Supreme Court Justice Antonin Scalia said "mere factual innocence is no reason not to carry out a death sentence properly reached." See Example(s)
Collected via e-mail and Twitter, February 2016
Did Antonin Scalia really say (or write), “Mere factual innocence is no reason not to carry out a death sentence properly reached.”
Don’t forget that #Scalia argued that proof of innocence is no impediment to the death penalty being properly applied
— Sheilah Hayden (@tsquared2001) February 13, 2016
Scalia , *in a judgement *, said that innocence was no reason to overturn a death sentence, so spare me your “don’t speak ill of the dead.
— BeMyCindyValentine (@cindynorth1) February 13, 2016
On 13 February 2016, Supreme Court Justice Antonin Scalia died unexpectedly on a hunting trip at the age of 79.
Shortly after his death, a quote of his began to make the rounds, purportedly excerpted from his opinion on a 1993 ruling, Herrera v. Collins. The issue in that case was whether an inmate could present new evidence to make a claim of habeas corpus, the ancient legal vehicle by which prisoners can seek relief from unlawful imprisonment.
Nine years after his conviction for shooting and killing two police officers, Herrera produced writs stating that he was innocent, and that his deceased brother had actually committed the murders. Herrera’s last-ditch effort failed, but his case was then used by the Supreme Court in order to decide whether any inmate could use claims of new evidence to argue that their imprisonment violated their Constitutional rights. In other words, a claim of innocence based on newly discovered evidence — according to this decision — didn’t provide grounds for habeas corpus relief.

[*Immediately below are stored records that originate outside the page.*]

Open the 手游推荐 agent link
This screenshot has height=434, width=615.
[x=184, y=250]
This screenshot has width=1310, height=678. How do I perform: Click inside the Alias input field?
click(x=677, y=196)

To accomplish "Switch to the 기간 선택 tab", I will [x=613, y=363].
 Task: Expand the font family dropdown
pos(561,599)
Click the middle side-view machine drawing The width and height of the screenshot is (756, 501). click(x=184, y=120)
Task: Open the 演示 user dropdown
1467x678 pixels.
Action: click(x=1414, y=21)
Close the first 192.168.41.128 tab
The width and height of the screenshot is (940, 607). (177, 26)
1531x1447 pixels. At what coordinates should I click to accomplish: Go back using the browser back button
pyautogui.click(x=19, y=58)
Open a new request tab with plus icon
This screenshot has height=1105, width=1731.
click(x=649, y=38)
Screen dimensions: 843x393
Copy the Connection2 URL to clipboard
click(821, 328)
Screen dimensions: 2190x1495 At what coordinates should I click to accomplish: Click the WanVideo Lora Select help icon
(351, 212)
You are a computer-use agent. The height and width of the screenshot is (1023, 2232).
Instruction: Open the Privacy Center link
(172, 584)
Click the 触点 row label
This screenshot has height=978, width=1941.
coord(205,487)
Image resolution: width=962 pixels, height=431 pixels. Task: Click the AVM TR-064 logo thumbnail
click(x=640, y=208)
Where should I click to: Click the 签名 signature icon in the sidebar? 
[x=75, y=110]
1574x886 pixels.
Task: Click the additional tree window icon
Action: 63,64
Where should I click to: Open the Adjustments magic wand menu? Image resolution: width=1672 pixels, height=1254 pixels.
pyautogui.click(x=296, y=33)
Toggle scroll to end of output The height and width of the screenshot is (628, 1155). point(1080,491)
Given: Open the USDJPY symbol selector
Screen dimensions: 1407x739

Justice Scalia is often quoted as having commented on this decision (in part):
Mere factual innocence is no reason not to carry out a death sentence properly reached.
In this instance, what’s important is not exactly what he said, but what he meant.
However, Justice Scalia’s words regarding that decision are often quoted out of context, leaving readers with the mistaken impression that he believed it was perfectly acceptable for our legal system to execute people whom we knew to be innocent. In the fuller context, what he was actually expressing was that once a person had been fairly convicted and sentenced in court, and had exhausted all his possible avenues of appeal, a last-minute claim of innocence was not by itself sufficient grounds for further delaying the carrying out of the sentence.
Scalia concurred with the court’s 6-3 Herrera v. Collins decision that a claim of innocence should not serve as the sole grounds for habeas corpus relief, stating in his written opinion that sufficient legal relief already existed for people presenting new evidence of innocence (not that factual innocence was irrelevant) and that ruling otherwise would impose an unmanageable burden on lower courts to review newly discovered evidence:
We granted certiorari on the question whether it violates due process or constitutes cruel and unusual punishment for a State to execute a person who, having been convicted of murder after a full and fair trial, later alleges that newly discovered evidence shows him to be “actually innocent.” I would have preferred to decide that question, particularly since, as the Court’s discussion shows, it is perfectly clear what the answer is: There is no basis in text, tradition, or even in contemporary practice (if that were enough), for finding in the Constitution a right to demand judicial consideration of newly discovered evidence of innocence brought forward after conviction. In saying that such a right exists, the dissenters apply nothing but their personal opinions to invalidate the rules of more than two thirds of the States, and a Federal Rule of Criminal Procedure for which this Court itself is responsible. If the system that has been in place for 200 years (and remains widely approved) “shocks” the dissenters’ consciences, perhaps they should doubt the calibration of their consciences, or, better still, the usefulness of “conscience shocking” as a legal test.
I nonetheless join the entirety of the Court’s opinion, including the final portion, because there is no legal error in deciding a case by assuming arguendo that an asserted constitutional right exists, and because I can understand, or at least am accustomed to, the reluctance of the present Court to admit publicly that Our Perfect Constitution lets stand any injustice, much less the execution of an innocent man who has received, though to no avail, all the process that our society has traditionally deemed adequate. With any luck, we shall avoid ever having to face this embarrassing question again, since it is improbable that evidence of innocence as convincing as today’s opinion requires would fail to produce an executive pardon.
My concern is that in making life easier for ourselves we not appear to make it harder for the lower federal courts, imposing upon them the burden of regularly analyzing newly discovered evidence of innocence claims in capital cases (in which event such federal claims, it can confidently be predicted, will become routine and even repetitive). A number of Courts of Appeals have hitherto held … that newly discovered evidence relevant only to a state prisoner’s guilt or innocence is not a basis for federal habeas corpus relief … I do not understand it to be the import of today’s decision that those holdings are to be replaced with a strange regime that assumes permanently, though only “arguendo,” that a constitutional right exists, and expends substantial judicial resources on that assumption. The Court’s extensive and scholarly discussion of the question presented in the present case does nothing but support our statement in Townsend, and strengthen the validity of the holdings based upon it.